▸ DOCUMENT TEXT
--*--
2. At the time Truman desegregated the military, 65 percent of the country opposed the action. When Brown v Board of Ed was decided, 60+ percent of the country opposed integration of the schools (though this was to change rapidly in the wake of the decision). Courts and politicians are political animals, but they are also leaders–or at least at times in the past, have been leaders. Unfortunately, as we have been without political leadership for sometime, it isn't surprising that this case was decided in such a manner as to defy just about any and all expectations. (There are a lot of people on Intrade who got hosed in this decision).

Rocky Humbert writes: 

Have you even read Robert's opinion? I did. He didn't do any favors for the left in it; he takes a swipe at Wickard and he is very clear that upholding the mandate should not be construed as any expansion of government power. Essentially, he wrote that if it walks like a duck, talks like a duck, smells like a duck, then it's a duck. Substance over form. He blew away the government on every other substantive argument.

In the future application of this ruling, I believe that his opinion won't be used as opening the door further to govt intervention; quite the opposite is true! But unless you read the opinion, you won't know this and the MSM won't report it. I find it disappointing that the court ruled this way, but as I noted yesterday morning, this was not an easy decision and the opinion reflects that.

I find it reasonable for you to quarrel with the substance of his opinion only after you have read it. But judging from your comment, you haven't. And you comment is vacuous and snarky.

Read the opinion and then comment on the substance.

Gary Rogan adds: 

This ruling is a tortured conclusion looking (and failing) to find reasonable arguments as far as the "tax" portion of it is concerned. What is being taxed here?
--*--
Stored data
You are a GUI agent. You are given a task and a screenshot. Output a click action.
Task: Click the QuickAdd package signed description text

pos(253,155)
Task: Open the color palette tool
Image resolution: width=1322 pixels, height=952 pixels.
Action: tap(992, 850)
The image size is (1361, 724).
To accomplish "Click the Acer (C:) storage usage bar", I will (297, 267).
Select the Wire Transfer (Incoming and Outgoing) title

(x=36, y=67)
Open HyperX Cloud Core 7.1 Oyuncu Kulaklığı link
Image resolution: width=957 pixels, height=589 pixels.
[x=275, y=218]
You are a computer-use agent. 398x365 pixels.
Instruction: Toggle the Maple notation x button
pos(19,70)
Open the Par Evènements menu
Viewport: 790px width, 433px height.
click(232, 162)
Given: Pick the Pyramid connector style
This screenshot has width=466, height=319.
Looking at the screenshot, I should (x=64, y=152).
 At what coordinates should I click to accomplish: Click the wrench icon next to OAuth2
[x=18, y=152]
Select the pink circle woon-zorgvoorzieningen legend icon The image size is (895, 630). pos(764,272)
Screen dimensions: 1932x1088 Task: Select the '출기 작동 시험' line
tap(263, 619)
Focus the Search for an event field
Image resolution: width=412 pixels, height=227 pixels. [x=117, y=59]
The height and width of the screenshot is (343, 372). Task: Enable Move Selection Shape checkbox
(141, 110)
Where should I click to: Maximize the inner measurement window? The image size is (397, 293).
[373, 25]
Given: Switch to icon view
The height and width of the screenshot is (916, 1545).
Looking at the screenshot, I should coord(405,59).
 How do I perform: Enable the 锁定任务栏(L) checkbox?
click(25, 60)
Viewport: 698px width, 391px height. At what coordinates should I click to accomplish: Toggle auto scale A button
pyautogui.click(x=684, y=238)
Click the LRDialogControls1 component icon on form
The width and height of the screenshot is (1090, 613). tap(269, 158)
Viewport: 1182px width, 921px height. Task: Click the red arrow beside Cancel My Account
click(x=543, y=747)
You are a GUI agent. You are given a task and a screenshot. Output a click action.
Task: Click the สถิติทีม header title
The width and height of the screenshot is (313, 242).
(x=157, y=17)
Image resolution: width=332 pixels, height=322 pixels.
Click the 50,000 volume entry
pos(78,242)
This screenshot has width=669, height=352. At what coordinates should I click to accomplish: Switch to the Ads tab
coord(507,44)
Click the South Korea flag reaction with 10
--*--
▸ REQUEST
Carry the exchange about the court's ruling upholding the mandate forward from its last sentence. The records aren't needed here.

▸ RESULT
It was sold as a mandate and this legal genius finds it to be a tax. If someone sells you a duck claiming to be an elephant, and you find that it's OK because you have a license to sell ducks instead of finding fraud, you are not operating in good faith. Especially if the duck isn't even a normal duck but some mutated monster resulting from an unfortunate breeding of a duck with a goose.

He cuts one type of power found in the "living breathing Constitution" by progressive activists and adds another power of similar flawed pedigree. He did no favors to the left? He SAVED the damn left, to continue their abuse of the Constitution and the country. This man is a snake.

Garret Baldwin writes:

"It was sold as a mandate and this legal genius finds it to be a tax."

Respectfully, it was sold as a mandate to the American people and to representatives in Congress. But when it went to the high-court, it was sold as both a mandate and as a tax. There were two arguments provided on behalf of the Administration. One was that the mandate fell under the commerce clause. In essence, Congress was ruling that it could create commerce in order to regulate it. They were creating a program that forced people to buy something, and that would fall under the clause. Could Congress then make you buy anything it wanted, became the question.

Roberts ruled that down. Even Sotomeyor disagreed with that logic.

But then the issue of a tax did in fact come up in discussion. Though the President said that it wasn't a tax on ABC in 2009, the administration argued in front of the court that the mandate fell within Congress' taxing power… but attempted to argue that it was not a tax… They argued that PENALTIES are within the reach of Congress' taxing power, but that this was not a "revenue generating policy" which is what a tax technically is.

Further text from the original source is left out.